Eppure Rondolino, onnipresente nei talk-show televisivi, ha così esplicitato in un solo momento sintetico due intendimenti della sinistra di governo: la lotta (se necessario la guerra) al terrorismo va fatta in nome dell'Occidente; chi fa risalire ad esso precise responsabilità è comunque nemico, perfidamente mascherato da “ospedale ambulante”.
Cielo plumbeo
Uno stato di guerra verso l'esterno ne implica uno verso l'interno, sulla scia del secondo Bush. Chi proclama che non dobbiamo rinunciare per nulla al nostro modo vivere (per non darla vinta ai terroristi), aggiunge poi che qualche nostra libertà andrà comunque sospesa (sacrifici di guerra!).
Tuttavia, ancora non è chiaro come verrà combattuto lo Stato Islamico, il Califfato di Al-Baghdadi. Intanto i bombardamenti e l'uso dei droni viene rafforzato, con il relativo carico di morti tra inermi civili. Nel “cratere siro-iracheno”, sul terreno contro i terroristi, combattono solo forze o ostili all'Occidente o viste con estrema “diffidenza”, come i curdi. Di converso gli alleati, più o meno subalterni a Stati Uniti ed Europa, come la Turchia ed i reami arabi del Golfo, commerciano in petrolio e opere d'arte coi terroristi, quando non li finanziano ed armano semplicemente. A queste transazioni sono estranei i governi e i “servizi” occidentali? O anch'essi hanno mestato nel torbido pur di avversare la mezzaluna sciita e i regimi nazionalisti arabi in Siria come in Libia? E che ruolo hanno le aziende produttrici di armi?

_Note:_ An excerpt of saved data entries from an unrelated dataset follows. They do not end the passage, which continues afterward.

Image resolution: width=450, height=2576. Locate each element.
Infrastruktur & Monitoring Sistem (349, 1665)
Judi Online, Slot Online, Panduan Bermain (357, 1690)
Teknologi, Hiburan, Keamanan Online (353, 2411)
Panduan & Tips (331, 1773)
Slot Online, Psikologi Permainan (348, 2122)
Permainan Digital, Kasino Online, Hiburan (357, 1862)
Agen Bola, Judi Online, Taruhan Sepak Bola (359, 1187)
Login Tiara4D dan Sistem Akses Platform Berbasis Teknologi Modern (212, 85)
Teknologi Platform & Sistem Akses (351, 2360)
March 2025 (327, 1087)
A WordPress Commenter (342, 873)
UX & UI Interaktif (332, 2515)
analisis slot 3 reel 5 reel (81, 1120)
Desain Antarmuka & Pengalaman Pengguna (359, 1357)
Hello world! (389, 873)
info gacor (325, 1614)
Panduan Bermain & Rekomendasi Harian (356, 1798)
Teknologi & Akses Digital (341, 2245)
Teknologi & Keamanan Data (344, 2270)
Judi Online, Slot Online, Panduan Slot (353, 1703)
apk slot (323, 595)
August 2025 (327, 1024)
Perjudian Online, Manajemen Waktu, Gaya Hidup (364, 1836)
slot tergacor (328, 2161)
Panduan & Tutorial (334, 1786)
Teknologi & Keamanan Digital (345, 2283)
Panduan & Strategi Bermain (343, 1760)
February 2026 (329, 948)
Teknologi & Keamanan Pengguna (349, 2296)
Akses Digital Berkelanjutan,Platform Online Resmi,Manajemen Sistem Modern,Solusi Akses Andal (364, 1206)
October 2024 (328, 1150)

Non è necessario riandare alla prosecuzione del colonialismo con altri mezzi o alla protezione del sionismo israeliano (difeso da qualsiasi critica con l'accusa infamante di antisemitismo), per trovare delle spiegazioni che promanano dall'interventismo dell'ultimo ventennio, i cui effetti sono sotto gli occhi di tutti.
Si potrebbe scegliere la via di “asfissiare” il Califfato, di prosciugare ogni risorsa del terrorismo alla fonte, anche da e a casa nostra. Ma sarebbe troppo lento e pacifico e, soprattutto, costerebbe un cambiamento politico di fondo e un bel pezzo di egemonia del sacro Occidente, aprendo la via ad un assetto mondiale multipolare.
In troppi vogliono una nuova guerra che sotterri con quella precedente anche le nostre vite. Salvo costatare, alla prova dei fatti, e sempre dopo, che il terrorismo avrà in essa trovato nuova linfa e nulla è risolto.
Saremo ulteriormente disposti a sopportare che un “sorry” del Blair di turno, permetta loro di ripetere all'infinito il gioco al massacro?

1 Marco Travaglio, il Fatto Quotidiano, Come persi la guerra, 15 novembre 2015.